Plusieurs travaux et réflexions sont actuellement engagés (1) pour mieux encadrer les pratiques d’isolement et de contention en psychiatrie. Dans ce cadre des travaux institutionnels, des associations de patients et de proches en psychiatrie saluent la perspective d’un encadrement renforcé de ces pratiques, à défaut de pouvoir en obtenir l’interdiction. Le CRPA propose pour sa part d’instaurer un contrôle judiciaire en cas de contestation de ces mesures.

Ainsi, la Haute Autorité de santé (HAS) doit notamment achever, au cours de ce mois de janvier, la phase de consultation des parties prenantes (organisations professionnelles, associations de patients ou d’usagers, institutionnels, etc.) en vue d’émettre des recommandations, vraisemblablement publiées en mars prochain. Alors que la HAS finalise, selon nos informations, des outils pour renforcer la traçabilité des mesures, la perspective d’un encadrement renforcé de ces pratiques est salué par plusieurs associations de patients.

Les associations, qui ont été associées aux travaux menés par la haute autorité, mais aussi à ceux menés à l’Assemblée nationale pour évaluer la loi du 27 septembre 2013, tiennent à rappeler au préalable leur position de principe en faveur d’une disparition de ces pratiques.

La prévention comme nécessaire préalable

Une position défendue aussi par l’Union nationale des familles et amis de personnes malades et/ou handicapées psychiques (Unafam) qui milite pour que « le corps médical s’oriente vers la suppression de ces pratiques », rappelle un représentant de l’association. Et à défaut d’obtenir cette suppression effective, l’Unafam plaide de longue date pour la diffusion d’un guide de bonnes pratiques dans chaque établissement, en identifiant les actions de prévention qui ont été mises en place et celles qui auraient dû l’être pour éviter le recours à la contention et à l’isolement.
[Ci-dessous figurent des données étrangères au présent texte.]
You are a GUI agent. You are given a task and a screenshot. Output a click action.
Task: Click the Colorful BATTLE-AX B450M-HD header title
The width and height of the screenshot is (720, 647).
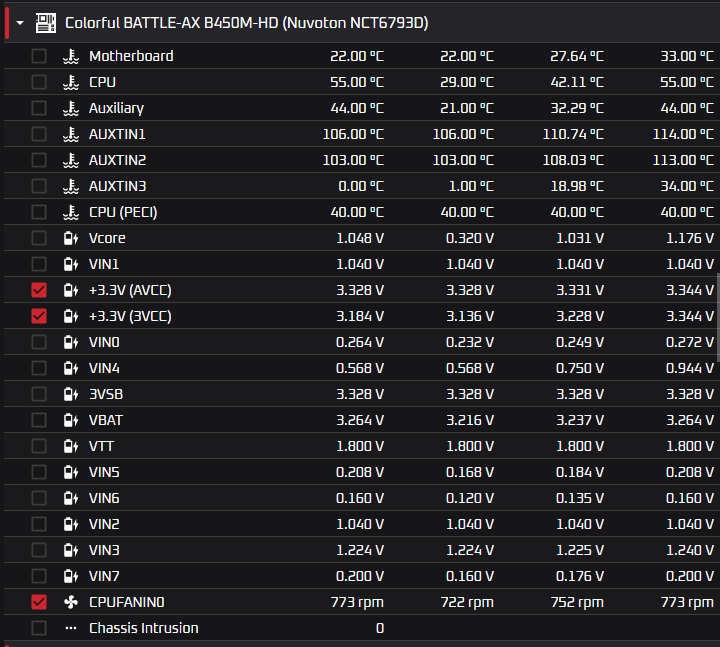pos(246,22)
L’association insiste sur le fait que ces mesures ne doivent pas être considérées comme des « pratiques thérapeutiques » mais des mesures permettant des soins ultérieurs. Au-delà, il s’agit de former les personnels au respect des droits des patients et de leur dignité, ainsi qu’à la prise en charge de l’agitation et de l’agressivité.

La Fnapsy insiste également sur cette dimension de prévention au travers de la formation, estimant que ces mesures relèvent du « dernier, même ultime recours ». Et celles-ci, si elles ont lieu, doivent obéir à une protocolisation permettant de garantir un respect maximum des droits fondamentaux des patients en psychiatrie, et de surcroit être répertoriées, afin d’empêcher des dysfonctionnements dans certains établissements où les recours à l’isolement et à la contention auraient tendance à se multiplier.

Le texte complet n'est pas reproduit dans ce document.